In the example above, we saw that changes in the prices of inputs in the production process will affect the cost of production and thus the supply. Several other things affect the cost of production, too, such as changes in weather or other natural conditions, new technologies for production, and some government policies.
Figure 8. Field of Wheat. Especially good growing seasons and weather could lead to greater supply and a rightward shift in the supply curve.
The cost of production for many agricultural products will be affected by changes in natural conditions. For example, the area of northern China that typically grows about 60 percent of the country's wheat output experienced its worst drought in at least fifty years in the second half of 2009. A drought decreases the supply of agricultural products, which means that at any given price, a lower quantity will be supplied; conversely, especially good weather would shift the supply curve to the right.
When a firm discovers a new technology that allows it to produce at a lower cost, the supply curve will shift to the right, as well.
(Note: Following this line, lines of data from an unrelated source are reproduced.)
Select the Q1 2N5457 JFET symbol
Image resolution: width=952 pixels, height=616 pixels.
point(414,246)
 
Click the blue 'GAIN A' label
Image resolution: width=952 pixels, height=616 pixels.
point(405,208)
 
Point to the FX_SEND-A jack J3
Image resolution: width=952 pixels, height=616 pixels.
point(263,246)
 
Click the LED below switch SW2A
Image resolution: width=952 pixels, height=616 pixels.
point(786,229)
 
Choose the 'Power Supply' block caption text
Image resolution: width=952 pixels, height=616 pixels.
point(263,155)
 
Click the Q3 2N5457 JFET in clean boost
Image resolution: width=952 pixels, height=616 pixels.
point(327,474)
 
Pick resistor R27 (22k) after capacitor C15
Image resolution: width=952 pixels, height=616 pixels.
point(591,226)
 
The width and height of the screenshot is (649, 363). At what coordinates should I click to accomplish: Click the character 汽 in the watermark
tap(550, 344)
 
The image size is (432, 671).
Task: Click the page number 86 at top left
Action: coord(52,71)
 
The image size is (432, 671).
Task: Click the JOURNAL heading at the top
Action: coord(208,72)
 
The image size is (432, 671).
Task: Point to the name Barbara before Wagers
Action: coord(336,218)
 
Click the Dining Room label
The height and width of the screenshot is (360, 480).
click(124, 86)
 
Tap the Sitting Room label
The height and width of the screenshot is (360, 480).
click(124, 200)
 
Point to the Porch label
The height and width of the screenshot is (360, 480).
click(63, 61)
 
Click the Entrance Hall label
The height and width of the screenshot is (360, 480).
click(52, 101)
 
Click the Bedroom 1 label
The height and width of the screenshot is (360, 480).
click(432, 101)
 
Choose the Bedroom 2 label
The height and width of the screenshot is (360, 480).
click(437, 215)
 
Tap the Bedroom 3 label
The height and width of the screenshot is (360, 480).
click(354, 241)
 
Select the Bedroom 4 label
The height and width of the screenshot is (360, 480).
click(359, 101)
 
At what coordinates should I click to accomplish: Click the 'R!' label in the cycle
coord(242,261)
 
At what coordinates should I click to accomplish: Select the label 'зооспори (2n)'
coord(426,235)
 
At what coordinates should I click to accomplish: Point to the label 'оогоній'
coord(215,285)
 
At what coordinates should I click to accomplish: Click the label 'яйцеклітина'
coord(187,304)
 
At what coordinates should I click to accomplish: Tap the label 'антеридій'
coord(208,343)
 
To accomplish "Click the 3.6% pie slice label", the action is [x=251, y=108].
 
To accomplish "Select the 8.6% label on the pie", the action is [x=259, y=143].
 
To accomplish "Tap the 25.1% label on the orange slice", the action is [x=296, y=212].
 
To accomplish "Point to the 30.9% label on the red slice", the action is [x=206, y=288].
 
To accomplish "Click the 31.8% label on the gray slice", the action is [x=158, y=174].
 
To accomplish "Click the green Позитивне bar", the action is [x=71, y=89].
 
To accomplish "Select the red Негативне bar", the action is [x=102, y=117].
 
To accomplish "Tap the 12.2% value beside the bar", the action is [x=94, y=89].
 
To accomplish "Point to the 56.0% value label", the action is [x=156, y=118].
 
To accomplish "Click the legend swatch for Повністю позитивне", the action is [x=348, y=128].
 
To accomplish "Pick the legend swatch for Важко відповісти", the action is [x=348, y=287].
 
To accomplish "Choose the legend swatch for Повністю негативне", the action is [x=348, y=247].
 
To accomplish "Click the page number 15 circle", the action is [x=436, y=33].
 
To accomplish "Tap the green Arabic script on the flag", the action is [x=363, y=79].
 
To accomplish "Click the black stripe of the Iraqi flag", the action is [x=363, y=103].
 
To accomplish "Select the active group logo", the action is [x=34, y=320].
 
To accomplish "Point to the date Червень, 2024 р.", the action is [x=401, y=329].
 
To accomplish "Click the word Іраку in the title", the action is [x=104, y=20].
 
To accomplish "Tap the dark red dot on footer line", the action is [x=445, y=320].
For instance, in the 1960s a major scientific effort nicknamed the Green Revolution focused on breeding improved seeds for basic crops like wheat and rice. By the early 1990s, more than two-thirds of the wheat and rice in low-income countries around the world was grown with these Green Revolution seeds – and the harvest was twice as high per acre. A technological improvement that reduces costs of production will shift supply to the right, so that a greater quantity will be produced at any given price.
Government policies can affect the cost of production and the supply curve through taxes, regulations, and subsidies. For example, the U.S. government imposes a tax on alcoholic beverages that collects about $8 billion per year from producers. Taxes are treated as costs by businesses. Higher costs decrease supply for the reasons discussed above. Other examples of policy that can affect cost are the wide array of government regulations that require firms to spend money to provide a cleaner environment or a safer workplace; complying with regulations increases the cost of producing any level of output.
A government subsidy, on the other hand, is the opposite of a tax. A subsidy occurs when the government pays a firm directly or reduces the firm's taxes if the firm carries out certain actions. From the firm's perspective, subsidies are an offset to costs; they essentially reduce the cost of production and increase supply at every given price, shifting supply to the right.